Особую роль в своих исследованиях отводил детским речевым инновациям А. Н. Гвоздев. Он называл их «образованиями по ана­логии», подчеркивая психолингвистический механизм их возник­новения. Сам факт их появления в речи ребенка свидетельствует, по мнению ученого, об усвоении того или иного грамматического явления (т.е. правила образования слова или словоформы, осно­ванного на способности членить нормативную словоформу на эле­менты и осмысливать функции полученных элементов). Сопостав­ляя значимость для лингвистики изучения детских новообразова­ний и писательских окказионализмов, А. Н. Гвоздев подчеркивает, что первые представляют гораздо большую ценность, так как «ре­бенок обнаруживает стихию языка без какого бы то ни было иска­жения» (Гвоздев, 1961, с. 16). «Мне кажется, — пишет исследова­тель, — что, привлекая только образования по аналогии детей до­школьного возраста, можно установить основной морфологический запас русского языка» (Там же, с. 16).

Заслуживает особого внимания серия работ, выполненная под руководством и при участии М. И. Черемисиной группой сибирс­ких ученых. Анализируя функционирование словообразовательно­го механизма языка в сфере детской речи, авторы разграничивают правильные, т. е. созданные в соответствии с существующими язы­ковыми моделями, образования (такие, например, как ЖИРАФЬИ НОЖКИ, ВЕЛИКАНЬИ ЛЫЖИ, ВОЛКОВЫ ЗУБЫ) и неправиль­ные, т. е. созданные с нарушением тех или иных закономерностей: КОРОБКИНЫ БОКА, ДОЖДЕВ СТУК - от неодушевленных су­ществительных, ВЕДЬМОВЫ ПРИКАЗЫ — с использованием суф­фикса -ОВ от существительных женского рода и т. п. В работах этих авторов выявлена существенная закономерность овладения слово­образовательными моделями: сначала усваивается первичная не­дифференцированная словообразовательная модель, а затем уже совокупность частных моделей, представляющих конкретизацию общей. Эта же важнейшая закономерность была позднее установ­лена Д. Слобином на более обширном и качественно ином языко­вом материале и расценена им как одна из универсалий детской


Речи. Она полностью подтверждается и материалом, имеющимся в нашем распоряжении.

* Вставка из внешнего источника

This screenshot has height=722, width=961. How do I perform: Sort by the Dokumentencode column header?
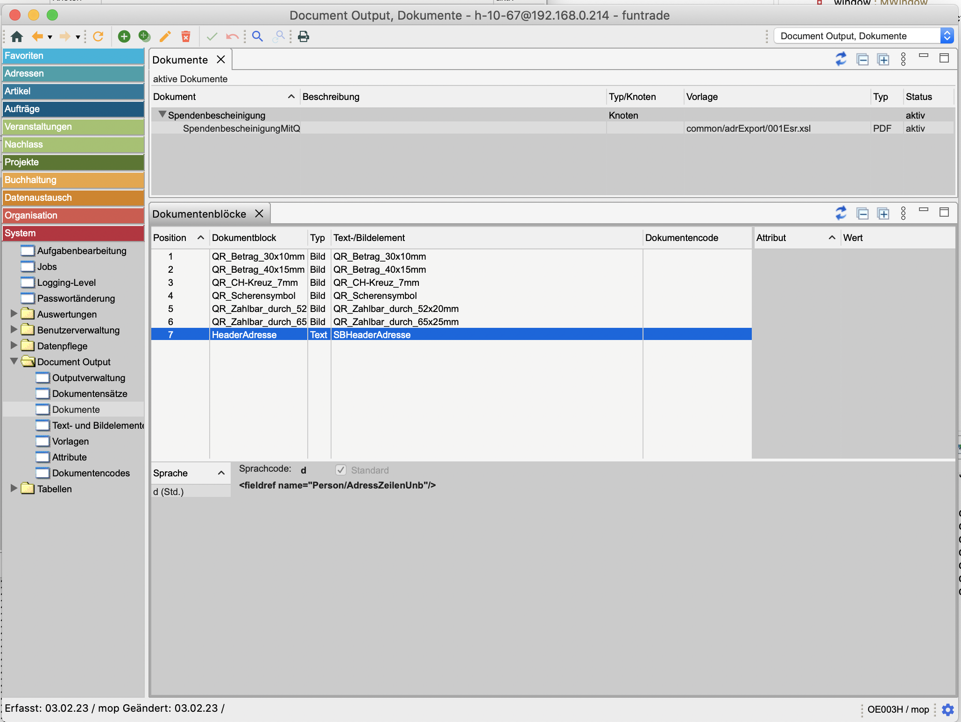pyautogui.click(x=681, y=238)
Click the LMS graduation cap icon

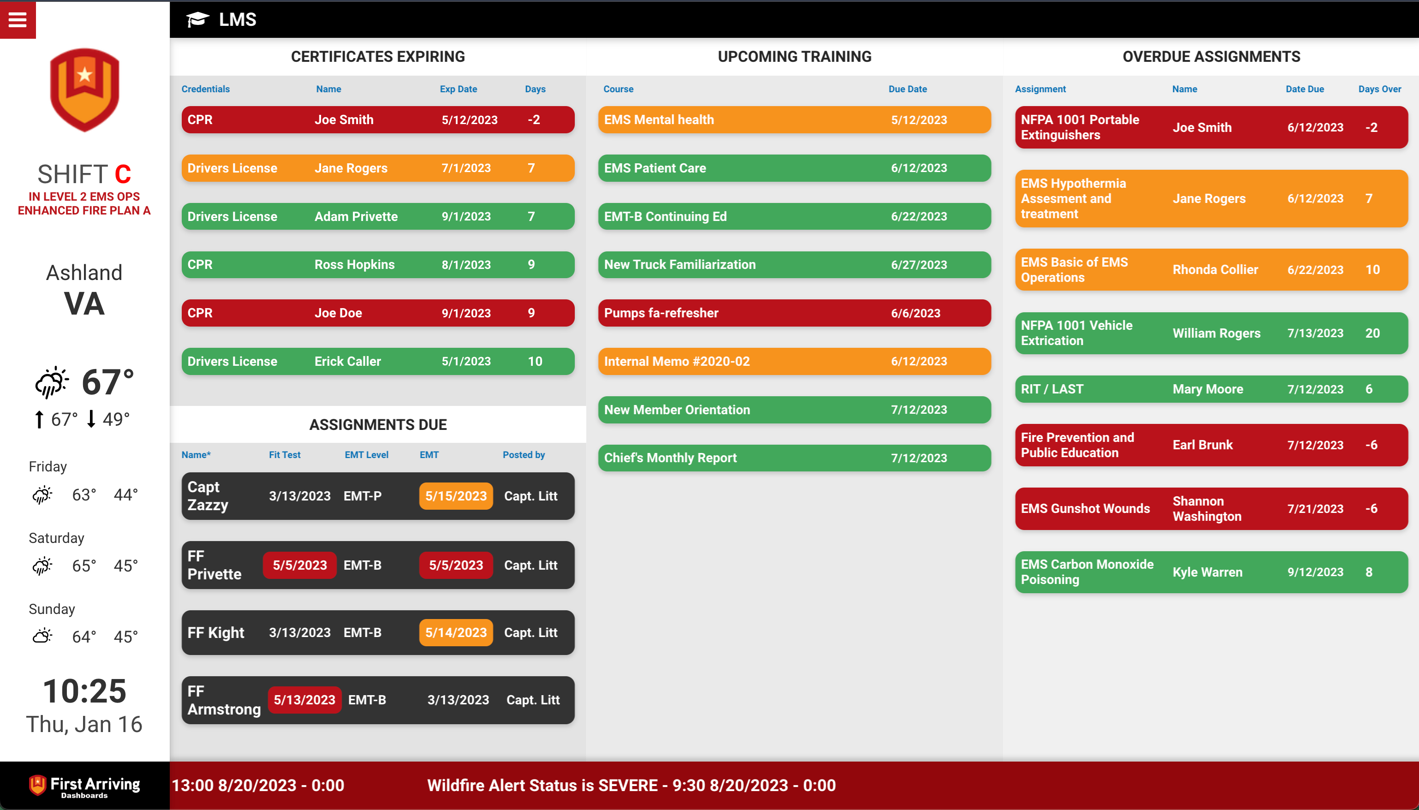tap(197, 19)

Сибирские ученые высказали соображения о том, что ребенок, постигая язык, интуитивно стремится к систематизации языковых фактов и ощущение системности у него значительно сильнее, чем у взрослого.

Ф.А.Сохин, рассматривая онтогенез грамматических категорий существительного, развивает мысль об идее генерализации отно­шений, осуществляемой ребенком в процессе овладения языком. Суть генерализации в том, что морфемы с тождественными фун­кциями могут смешиваться детьми, точнее, одна из них может за­мещать все другие (ДОЖДИЧКОМ, ЛОЖИЧКОМ, ТРЯПОЧКОМ). Это явление, получившее в западных исследованиях название эк­спансии флексий, рассматривается обычно с использованием фак­тов именно русского языка. Идея генерализации языковых фактов, представленная позднее в хорошо известных работах А.М.Шахна-ровича (см., например, Шахнарович, 1979), в сущности, развива­ет мысль Л.В.Щербы о построении ребенком своей собственной грамматики, ведь грамматика как таковая может быть построена лишь на основе обобщения и систематизации усваиваемых грам­матических явлений.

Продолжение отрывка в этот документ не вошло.